苏映兰的心跳得擂鼓一般,她能感觉到他灼热的视线正一寸寸地扫过她的脸,像是在审查一件伪造的赝品。她将女儿的小脸埋进自己的颈窝,用尽全身的力气才没让自己颤抖出声。绝不能承认,她对自己说,一旦承认,她和孩子就都完了。
「是啊……姓林。」她逼自己直视他的眼睛,努力让声音听起来镇定一些,但那微微泛红的眼眶却出卖了她。

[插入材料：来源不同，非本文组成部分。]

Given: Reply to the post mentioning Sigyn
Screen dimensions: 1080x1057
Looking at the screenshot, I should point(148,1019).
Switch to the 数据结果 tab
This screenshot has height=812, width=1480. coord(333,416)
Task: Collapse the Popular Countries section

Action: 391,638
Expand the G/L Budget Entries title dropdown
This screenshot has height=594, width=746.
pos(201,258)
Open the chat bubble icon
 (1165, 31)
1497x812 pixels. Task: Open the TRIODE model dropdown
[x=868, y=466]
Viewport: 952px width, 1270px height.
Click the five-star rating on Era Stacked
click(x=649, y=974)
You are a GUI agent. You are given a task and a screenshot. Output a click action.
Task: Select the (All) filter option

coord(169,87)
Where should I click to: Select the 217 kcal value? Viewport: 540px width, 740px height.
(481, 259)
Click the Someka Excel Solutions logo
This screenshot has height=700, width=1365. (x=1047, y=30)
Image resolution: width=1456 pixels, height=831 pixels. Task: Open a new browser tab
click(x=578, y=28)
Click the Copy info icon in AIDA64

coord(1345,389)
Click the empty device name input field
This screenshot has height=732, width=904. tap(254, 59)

霍玄珩的视线,终于从她的脸上移开,落在了那个被他母亲护在怀里、只露出一双眼睛的小女孩身上。那双眼睛,清澈、明亮,像两颗黑曜石,也像极了五年前,他每晚在镜中看到的、那个因思念与痛苦而红了眼眶的自己。他缓缓伸出手,似乎是想要触碰那孩子。
「把头擡起来。」他没有去碰孩子,而是对着苏映兰,用一种不容置疑的命令口吻说道。他的声音很轻,却带着一股能碾碎一切反抗的力量。「让我看看她的脸。」
苏映兰的身体瞬间僵硬。她抱着女儿的手臂收得更紧,几乎要将孩子勒疼。她能感觉到,霍玄珩的耐心正在一点点耗尽。她看着他近在咫尺的、轮廓分明的侧脸,心中一片冰凉。她知道,这场伪装,快要无法继续下去了。